Como explicar a morte a uma criança

Numa altura em que o seu filho descobre a vida, prepare-se para o momento em que terá de falar com ele sobre o destino de todos os mortais. Os conselhos dos especialistas.

«Penso no céu, no que andará ela a fazer lá em cima e se um dia nos voltaremos a encontrar. Será que nessa altura eu serei velhinha e ela ainda uma menina? Entretanto, recordo-a muitas vezes e no seu dia de anos ou no Natal faço sempre algo especial em sua homenagem. Na última vez, escrevi-lhe uma carta, a contar o que acontecia por aqui, como ia a escola e deitei-a na lareira para que, em fumo, pudesse subir até ela», revela Emma.

«Espero que a tenha recebido», confidenciou, meses depois, a menina de doze anos que perdeu a melhor amiga, vítima de uma doença rara. Inevitável e igualmente indesejável, o fim da vida é uma questão delicada e difícil de enfrentar. Falar sobre isso ou explicá-lo a uma criança é uma tarefa complicada para qualquer adulto. Mesmo as crianças mais pequenas estão expostas a esta realidade.

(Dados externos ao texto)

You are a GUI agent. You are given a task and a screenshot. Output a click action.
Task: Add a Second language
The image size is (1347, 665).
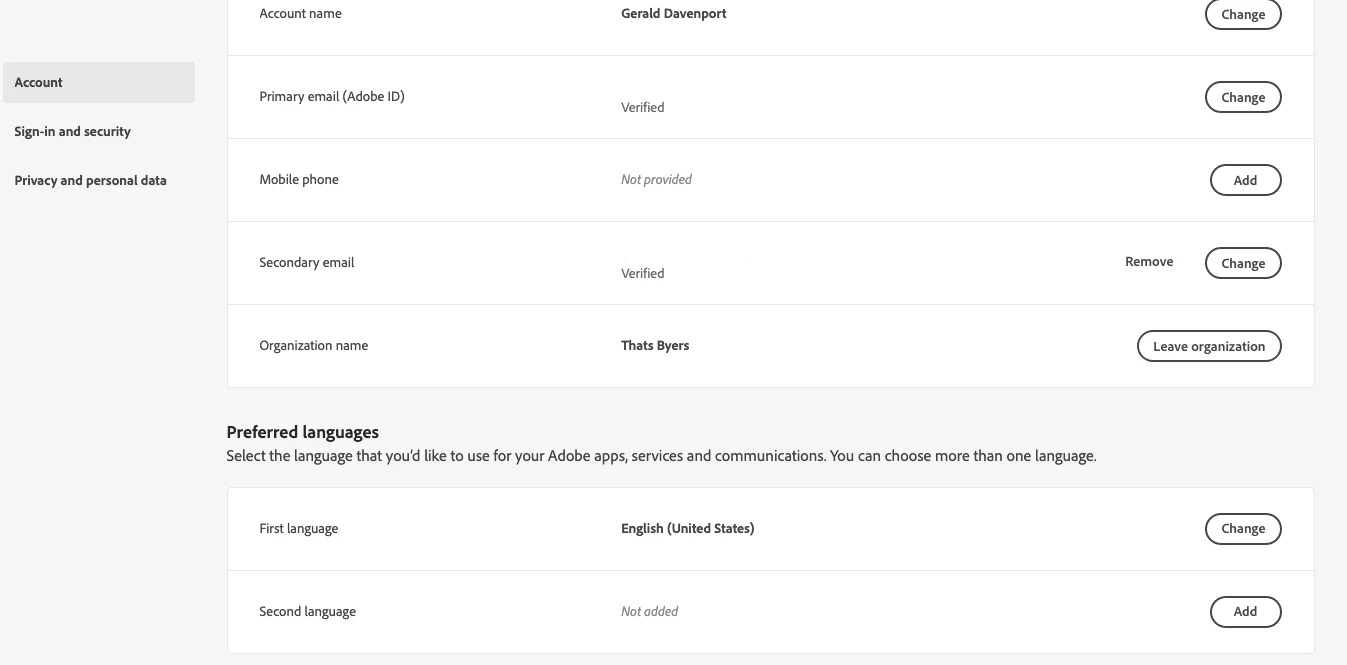coord(1245,612)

Seja através da televisão, onde os diretos não poupam nas palavras e até nas imagens, seja nas conversas dos adultos ou até nos momentos em que enfrentam a perda de alguém querido, acaba por ser, mais cedo ou mais tarde, uma realidade inevitável. O seu filho não será exceção. Por isso, com o apoio de especialistas, vamos ajudá-la a lidar da melhor forma com o mais sensível dos temas: o último capítulo da vida.

O mundo e eu

Observar o que a rodeia é a primeira grande escola de uma criança. É através do que vê que cria os alicerces do seu universo, desde ter a noção do que é uma cor ou um objecto à compreensão da amplitude de um sentimento ou de palavras como a felicidade. Segundo Jean Piaget, famoso psicólogo suíço, até aos 11 anos a criança tende a basear o seu conhecimento em factos concretos e experiências, sendo-lhe difícil compreender conceitos menos palpáveis.

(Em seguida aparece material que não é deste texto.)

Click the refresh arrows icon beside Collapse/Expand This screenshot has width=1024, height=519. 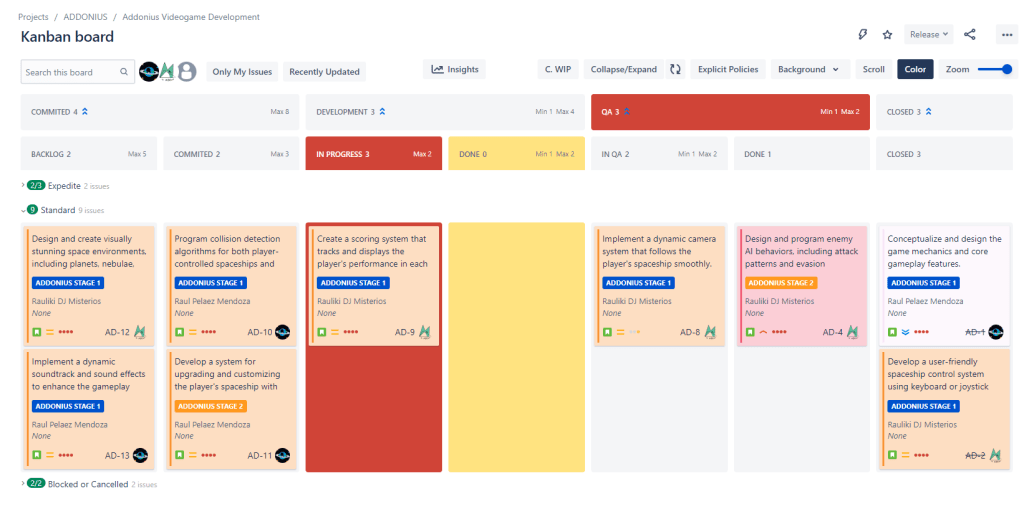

Isso não é, contudo, motivo para julgar que a criança é demasiado pequena para perceber o que se passa ou pensar que ela não irá sofrer. Na opinião de Lídia Weber, psicóloga, «essas afirmações desconsideram-na». «É como se ela não tivesse sentimentos ou a necessidade de compreender o que se passa à sua volta. Mas como pode saber o que é a morte se nunca morreu e se os adultos à sua volta não sabem responder às suas perguntas?», questiona.

Evolução da perceção

A forma como a criança vive e entende a morte varia de idade para idade. Cada criança é única e desenvolve-se segundo ritmos distintos, no entanto, existem comportamentos característicos da fase em que se encontra. Estima-se que até aos três anos, ela consegue apenas aperceber-se da presença ou ausência de alguém, pelo que não vale a pena entrar em detalhes. Entre os quatro e os seis anos, a sua percepção baseia-se no concreto.

Daí que a criança pense que a pessoa vai regressar ou possa falar do assunto de forma despreocupada. Aos sete anos, a criança tende a sentir receio da morte. Afirmam os especialistas que é a partir desta idade que ela a entende como algo real e começa a interessar-se pelo que ocorre depois. Entre os nove e os onze anos, o conceito de vida e morte torna-se mais próximo daquele que têm os adultos. Aqui, a criança já percebe que apenas as pessoas, animais e plantas têm vida.

E começa a sentir empatia pelos sentimentos dos outros. A perceção destas noções evolui gradualmente com a idade, contudo, a fantasia pode sempre entrar na história, pelo que não devemos esperar comportamentos de adulto antes dos onze ou treze anos. Os mais pequenos têm dificuldade em centrar-se nos sentimentos, sendo normal lançarem uma pergunta sobre a morte e no minuto seguinte brincarem alegremente.